BS (Microbiology): The University of Michigan; Ann Arbor, MI; 1984
PhD (Pharmacology): The University of Michigan; 1990
MD (Medicine): Wayne State University; Detroit, MI; 1994
Intern (Pediatrics): Johns Hopkins Children’s Hospital; Baltimore, MD; 1994-1995
Resident: (Pediatrics): Johns Hopkins Children’s Hospital; 1994-1995
Clinical Fellow (Pediatric Hematology/Oncology): Fred Hutchinson Cancer Research Center (FHCRC)/University of Washington Medical Center and Children’s Hospital; Seattle, WA; 1997-2000
Research Associate: FHCRC; 2000- 2002
Dr. Meshinchi is a pediatric hematologist/oncologist who treats children with high-risk leukemias. He is a widely regarded expert in stem cell transplantation for pediatric leukemia patients, management of post-transplant relapse and targeted therapies for acute myeloid leukemia patients. He splays national roles as the Chairman of the Children’s Oncology Group (COG) Myeloid Disease Biology Committee, Director of the COG Integrated Translational Research Center and Vice Chair of the COG Myeloid Disease Committee.
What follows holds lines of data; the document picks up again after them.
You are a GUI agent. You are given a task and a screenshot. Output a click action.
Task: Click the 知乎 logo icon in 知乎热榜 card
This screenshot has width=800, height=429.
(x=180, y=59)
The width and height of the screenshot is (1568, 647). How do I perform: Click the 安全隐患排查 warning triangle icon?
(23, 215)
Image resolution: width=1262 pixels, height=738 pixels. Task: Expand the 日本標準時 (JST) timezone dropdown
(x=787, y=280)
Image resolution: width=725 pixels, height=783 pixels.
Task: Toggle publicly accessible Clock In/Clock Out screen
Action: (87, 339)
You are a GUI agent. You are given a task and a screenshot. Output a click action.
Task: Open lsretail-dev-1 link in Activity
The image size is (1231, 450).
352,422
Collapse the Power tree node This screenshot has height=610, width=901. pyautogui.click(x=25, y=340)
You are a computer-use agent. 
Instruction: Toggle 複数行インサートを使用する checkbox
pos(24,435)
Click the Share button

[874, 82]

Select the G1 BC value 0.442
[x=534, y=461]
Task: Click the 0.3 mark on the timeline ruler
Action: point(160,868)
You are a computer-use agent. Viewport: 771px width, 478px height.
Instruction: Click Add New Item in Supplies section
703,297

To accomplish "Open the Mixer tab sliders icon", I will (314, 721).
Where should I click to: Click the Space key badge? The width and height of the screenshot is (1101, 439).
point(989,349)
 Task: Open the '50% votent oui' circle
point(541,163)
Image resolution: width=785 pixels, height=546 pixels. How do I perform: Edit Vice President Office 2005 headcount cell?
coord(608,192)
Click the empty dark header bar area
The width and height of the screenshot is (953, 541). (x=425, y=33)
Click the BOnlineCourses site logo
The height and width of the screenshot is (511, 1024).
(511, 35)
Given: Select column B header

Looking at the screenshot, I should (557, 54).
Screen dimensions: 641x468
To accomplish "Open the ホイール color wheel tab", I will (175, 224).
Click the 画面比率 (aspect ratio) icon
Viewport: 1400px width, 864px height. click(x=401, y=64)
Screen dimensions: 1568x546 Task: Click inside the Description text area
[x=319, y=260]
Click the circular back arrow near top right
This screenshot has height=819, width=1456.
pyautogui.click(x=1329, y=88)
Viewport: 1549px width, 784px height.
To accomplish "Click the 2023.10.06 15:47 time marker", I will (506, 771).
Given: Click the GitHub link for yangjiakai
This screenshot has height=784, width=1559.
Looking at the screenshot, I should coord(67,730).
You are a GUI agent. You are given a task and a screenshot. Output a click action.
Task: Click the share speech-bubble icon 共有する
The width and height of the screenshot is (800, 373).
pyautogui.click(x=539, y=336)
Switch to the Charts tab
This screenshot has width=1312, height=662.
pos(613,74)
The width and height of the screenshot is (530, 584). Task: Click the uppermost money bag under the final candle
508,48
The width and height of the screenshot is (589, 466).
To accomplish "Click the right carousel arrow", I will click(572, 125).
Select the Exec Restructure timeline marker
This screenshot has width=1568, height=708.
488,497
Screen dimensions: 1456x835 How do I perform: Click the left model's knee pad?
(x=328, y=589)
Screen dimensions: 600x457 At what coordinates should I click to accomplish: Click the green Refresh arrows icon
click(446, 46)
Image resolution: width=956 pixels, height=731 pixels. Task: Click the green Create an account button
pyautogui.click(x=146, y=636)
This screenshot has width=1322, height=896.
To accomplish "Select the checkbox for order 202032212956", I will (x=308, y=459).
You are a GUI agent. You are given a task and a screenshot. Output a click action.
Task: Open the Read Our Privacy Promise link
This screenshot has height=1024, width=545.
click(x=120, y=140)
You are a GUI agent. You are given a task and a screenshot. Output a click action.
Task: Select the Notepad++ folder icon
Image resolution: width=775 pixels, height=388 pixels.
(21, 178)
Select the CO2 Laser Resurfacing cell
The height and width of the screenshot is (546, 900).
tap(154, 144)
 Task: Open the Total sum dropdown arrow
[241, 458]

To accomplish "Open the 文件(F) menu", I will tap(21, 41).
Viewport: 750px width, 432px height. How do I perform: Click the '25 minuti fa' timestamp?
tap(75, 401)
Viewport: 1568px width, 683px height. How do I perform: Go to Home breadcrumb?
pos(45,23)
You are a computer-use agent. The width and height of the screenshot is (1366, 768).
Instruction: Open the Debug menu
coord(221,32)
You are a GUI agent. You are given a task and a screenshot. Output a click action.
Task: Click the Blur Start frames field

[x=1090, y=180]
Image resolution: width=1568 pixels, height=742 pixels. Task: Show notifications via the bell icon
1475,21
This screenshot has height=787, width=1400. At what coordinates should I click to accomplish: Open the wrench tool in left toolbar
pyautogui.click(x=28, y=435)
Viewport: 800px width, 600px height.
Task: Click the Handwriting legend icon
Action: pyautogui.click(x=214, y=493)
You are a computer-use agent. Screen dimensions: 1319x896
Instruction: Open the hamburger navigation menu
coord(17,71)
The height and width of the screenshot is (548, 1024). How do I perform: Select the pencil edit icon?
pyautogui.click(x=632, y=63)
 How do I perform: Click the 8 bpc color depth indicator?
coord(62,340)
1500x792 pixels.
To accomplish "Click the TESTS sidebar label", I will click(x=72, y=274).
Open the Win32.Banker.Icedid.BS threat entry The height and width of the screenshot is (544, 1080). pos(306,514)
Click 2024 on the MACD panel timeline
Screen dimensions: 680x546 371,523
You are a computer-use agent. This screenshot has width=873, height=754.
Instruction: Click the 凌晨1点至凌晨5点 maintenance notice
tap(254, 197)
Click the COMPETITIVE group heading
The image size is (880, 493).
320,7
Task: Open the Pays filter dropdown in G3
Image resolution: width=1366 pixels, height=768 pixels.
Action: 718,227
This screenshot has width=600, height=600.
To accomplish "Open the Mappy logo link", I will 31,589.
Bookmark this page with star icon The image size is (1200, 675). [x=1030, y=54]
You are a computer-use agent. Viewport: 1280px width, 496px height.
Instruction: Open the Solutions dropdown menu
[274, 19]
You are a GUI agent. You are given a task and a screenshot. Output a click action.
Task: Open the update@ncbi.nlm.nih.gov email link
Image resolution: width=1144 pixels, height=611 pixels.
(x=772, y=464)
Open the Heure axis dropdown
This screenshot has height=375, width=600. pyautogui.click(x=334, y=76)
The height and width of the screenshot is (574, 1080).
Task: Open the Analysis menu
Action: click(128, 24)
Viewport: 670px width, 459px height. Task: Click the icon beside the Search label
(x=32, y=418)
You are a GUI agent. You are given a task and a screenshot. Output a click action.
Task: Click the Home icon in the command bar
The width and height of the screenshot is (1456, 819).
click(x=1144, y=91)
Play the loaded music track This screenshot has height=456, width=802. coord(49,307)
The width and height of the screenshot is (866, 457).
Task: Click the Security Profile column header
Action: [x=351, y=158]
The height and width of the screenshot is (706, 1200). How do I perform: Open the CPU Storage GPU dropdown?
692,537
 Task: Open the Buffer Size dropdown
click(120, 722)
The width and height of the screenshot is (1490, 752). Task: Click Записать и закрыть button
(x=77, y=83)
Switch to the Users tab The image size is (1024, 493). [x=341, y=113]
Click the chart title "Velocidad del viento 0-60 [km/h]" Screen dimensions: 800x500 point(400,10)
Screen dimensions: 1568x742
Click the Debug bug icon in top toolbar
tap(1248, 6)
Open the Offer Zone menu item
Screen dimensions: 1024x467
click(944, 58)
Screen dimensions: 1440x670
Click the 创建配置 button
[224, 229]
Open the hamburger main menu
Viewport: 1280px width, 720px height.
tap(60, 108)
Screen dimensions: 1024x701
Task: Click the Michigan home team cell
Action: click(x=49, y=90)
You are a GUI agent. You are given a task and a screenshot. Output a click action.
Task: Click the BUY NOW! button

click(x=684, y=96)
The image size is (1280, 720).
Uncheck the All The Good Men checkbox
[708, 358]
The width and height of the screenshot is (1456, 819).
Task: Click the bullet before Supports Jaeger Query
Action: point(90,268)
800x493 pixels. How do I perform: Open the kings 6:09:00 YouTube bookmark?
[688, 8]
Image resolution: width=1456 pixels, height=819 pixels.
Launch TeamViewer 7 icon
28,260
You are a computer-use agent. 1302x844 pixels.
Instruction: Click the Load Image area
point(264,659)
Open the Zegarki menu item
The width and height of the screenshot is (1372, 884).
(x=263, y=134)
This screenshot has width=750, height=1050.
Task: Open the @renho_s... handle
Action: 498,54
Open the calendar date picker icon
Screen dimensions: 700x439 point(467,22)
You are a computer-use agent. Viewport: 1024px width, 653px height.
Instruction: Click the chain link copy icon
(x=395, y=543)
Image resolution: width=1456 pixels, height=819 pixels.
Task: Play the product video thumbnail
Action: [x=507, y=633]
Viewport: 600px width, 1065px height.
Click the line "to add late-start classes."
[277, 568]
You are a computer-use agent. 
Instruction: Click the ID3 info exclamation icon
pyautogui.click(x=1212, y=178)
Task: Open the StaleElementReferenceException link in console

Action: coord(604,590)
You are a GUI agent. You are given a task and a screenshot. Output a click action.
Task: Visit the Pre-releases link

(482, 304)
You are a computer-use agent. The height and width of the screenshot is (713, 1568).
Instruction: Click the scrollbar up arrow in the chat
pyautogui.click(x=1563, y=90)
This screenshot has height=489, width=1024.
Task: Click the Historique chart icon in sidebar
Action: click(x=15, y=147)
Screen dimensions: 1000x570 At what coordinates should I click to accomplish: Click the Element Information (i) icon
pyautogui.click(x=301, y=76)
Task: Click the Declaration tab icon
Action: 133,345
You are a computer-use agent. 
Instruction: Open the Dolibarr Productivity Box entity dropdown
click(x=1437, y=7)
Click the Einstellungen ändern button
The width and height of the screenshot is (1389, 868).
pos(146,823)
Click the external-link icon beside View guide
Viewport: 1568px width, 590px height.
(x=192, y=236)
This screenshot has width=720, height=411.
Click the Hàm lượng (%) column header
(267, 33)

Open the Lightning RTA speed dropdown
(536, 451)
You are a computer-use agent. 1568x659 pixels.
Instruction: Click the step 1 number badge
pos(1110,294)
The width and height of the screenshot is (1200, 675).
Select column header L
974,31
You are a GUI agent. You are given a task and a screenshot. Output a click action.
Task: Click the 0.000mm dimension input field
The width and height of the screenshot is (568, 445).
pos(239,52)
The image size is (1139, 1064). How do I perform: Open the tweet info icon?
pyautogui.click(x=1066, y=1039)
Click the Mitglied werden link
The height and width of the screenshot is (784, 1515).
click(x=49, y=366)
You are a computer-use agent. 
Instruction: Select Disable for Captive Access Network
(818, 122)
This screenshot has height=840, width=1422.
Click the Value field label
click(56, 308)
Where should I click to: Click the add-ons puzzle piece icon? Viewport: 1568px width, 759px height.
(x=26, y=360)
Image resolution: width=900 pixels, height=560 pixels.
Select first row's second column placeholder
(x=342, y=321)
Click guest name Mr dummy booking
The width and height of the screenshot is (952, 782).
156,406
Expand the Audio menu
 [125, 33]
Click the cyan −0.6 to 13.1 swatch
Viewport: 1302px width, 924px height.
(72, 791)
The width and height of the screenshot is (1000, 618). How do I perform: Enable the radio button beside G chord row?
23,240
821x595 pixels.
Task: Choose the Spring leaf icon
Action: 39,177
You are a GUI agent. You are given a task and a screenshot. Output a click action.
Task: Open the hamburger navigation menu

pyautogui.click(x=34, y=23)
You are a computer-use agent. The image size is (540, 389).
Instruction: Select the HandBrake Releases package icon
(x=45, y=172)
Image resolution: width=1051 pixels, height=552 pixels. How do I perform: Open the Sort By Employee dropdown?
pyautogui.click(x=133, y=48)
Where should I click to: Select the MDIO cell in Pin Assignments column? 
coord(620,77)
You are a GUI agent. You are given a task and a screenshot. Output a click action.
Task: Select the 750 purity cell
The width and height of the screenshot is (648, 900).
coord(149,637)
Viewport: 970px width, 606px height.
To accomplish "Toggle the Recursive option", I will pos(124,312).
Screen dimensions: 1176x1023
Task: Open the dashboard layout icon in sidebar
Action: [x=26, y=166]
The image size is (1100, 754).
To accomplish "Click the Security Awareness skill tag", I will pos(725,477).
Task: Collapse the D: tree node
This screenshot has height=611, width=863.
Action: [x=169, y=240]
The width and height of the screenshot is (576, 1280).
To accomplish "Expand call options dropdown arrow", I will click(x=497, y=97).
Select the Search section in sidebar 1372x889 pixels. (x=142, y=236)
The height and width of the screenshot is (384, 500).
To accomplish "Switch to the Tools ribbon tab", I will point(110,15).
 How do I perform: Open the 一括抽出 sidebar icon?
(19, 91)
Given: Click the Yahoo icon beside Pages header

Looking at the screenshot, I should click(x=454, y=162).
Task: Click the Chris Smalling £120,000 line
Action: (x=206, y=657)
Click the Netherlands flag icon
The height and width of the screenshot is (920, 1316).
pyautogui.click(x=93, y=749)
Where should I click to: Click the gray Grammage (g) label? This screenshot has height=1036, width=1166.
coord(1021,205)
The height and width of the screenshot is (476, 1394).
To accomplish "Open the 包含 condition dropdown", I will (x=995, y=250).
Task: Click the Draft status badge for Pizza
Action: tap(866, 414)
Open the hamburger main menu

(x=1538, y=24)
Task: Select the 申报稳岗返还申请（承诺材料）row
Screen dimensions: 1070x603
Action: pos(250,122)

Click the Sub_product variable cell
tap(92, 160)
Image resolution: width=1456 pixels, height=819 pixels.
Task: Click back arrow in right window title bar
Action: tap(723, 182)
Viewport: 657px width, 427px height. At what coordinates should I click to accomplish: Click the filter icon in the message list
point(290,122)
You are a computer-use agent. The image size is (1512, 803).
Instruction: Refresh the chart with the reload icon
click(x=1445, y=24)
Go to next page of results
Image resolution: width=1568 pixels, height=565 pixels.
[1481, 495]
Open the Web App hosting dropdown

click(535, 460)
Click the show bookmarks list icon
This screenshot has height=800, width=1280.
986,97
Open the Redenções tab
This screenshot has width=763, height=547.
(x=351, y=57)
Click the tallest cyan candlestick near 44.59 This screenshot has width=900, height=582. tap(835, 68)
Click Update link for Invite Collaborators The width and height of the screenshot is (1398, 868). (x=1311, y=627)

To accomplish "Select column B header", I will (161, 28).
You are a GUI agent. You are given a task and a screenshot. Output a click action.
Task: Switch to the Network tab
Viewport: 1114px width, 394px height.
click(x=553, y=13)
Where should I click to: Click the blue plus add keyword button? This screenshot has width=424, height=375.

Dr. Meshinchi’s laboratory is focused on the identification and functional evaluation of molecular alterations in leukemias, in order to advance novel “biomarkers” for clinical risk assessment and to be used as therapeutic targets. He is recognized worldwide as an expert in large-scale studies of the many genes (the genome), “RNA” molecules that are made from genes (the transcriptome), and small chemical changes that can substantially change gene, RNA and protein activities (the epigenome) to promote leukemia formation and progression.
In close collaboration with COG and Southwest Oncology Group (SWOG) Myeloid Disease Committees, Meshinchi and colleagues use pediatric and adult patient biospecimens from multi-institutional trials to define potential biomarkers of disease state and/or therapeutic sensitivity and test their real-world utility in clinical trials. They have shown that persistence small numbers of “residual” leukemic cells carrying leukemia-associated aberrations after initial therapy (minimal residual disease; MRD) is highly associated with eventual relapse. This early and sensitive method of detection of persistent disease can help identify those destined for eventual relapse and augment their therapy to improve outcome.
State-of-the-art molecular techniques are being used to identify putative markers of especially high-risk cases, which can be validated in a large cohort of specimens from pediatric and adult AML patients for whom clinical outcome data is also available. This information will be used to create patient-specific risk profiles that can help identify optimal treatment(s) for individual patients. It is also very helpful in clarifying the role of particular mutations in the evolution of AML and other myeloid malignancies, so that new targeted therapies can be developed.
The Meshinchi team also uses robotic high-throughput profiling to screen well-annotated patient specimens of sensitivities to hundreds of novel therapeutics to identify agents that may have efficacy in patients with specific genomic profile. In considering genomic alterations in AML, they clarified the prevalence and clinical significance of mutations in the FLT3 gene and other, related “receptor tyrosine kinases” (RTKs) that have recently been implicated by the Meshinchi group and others. Dr. Meshinchi showed that FLT3 activating mutations are associated with particularly aggressive cases of pediatric AML. Drug inhibitors of FLT3 and certain other RTKs are being tested in the clinic.
Dr. Meshinchi leads the national Therapeutically Applicable Research to Generate Effective Treatments (TARGET) AML Initiative, which seeks to identify valid therapeutic targets so that new, more effective treatments can be developed for children with cancer. AML is one of the 5 diseases selected for comprehensive mutli-platform genomic and epigenomic evaluation to identify biomarkers associated with disease outcome as well those who are viable candidates for targeted therapy. As part of this initiative, whole genomes, whole transcriptomes and whole RNA-encoding gene “exomes” are being sequenced in several hundred specimens from children with AML, in order to identify disease-associated alterations. Transcriptomics, epigenomics, and profiling of non-protein coding “microRNA” is also being performed. Certain biomarkers will be rapidly validated and translated into clinical applications.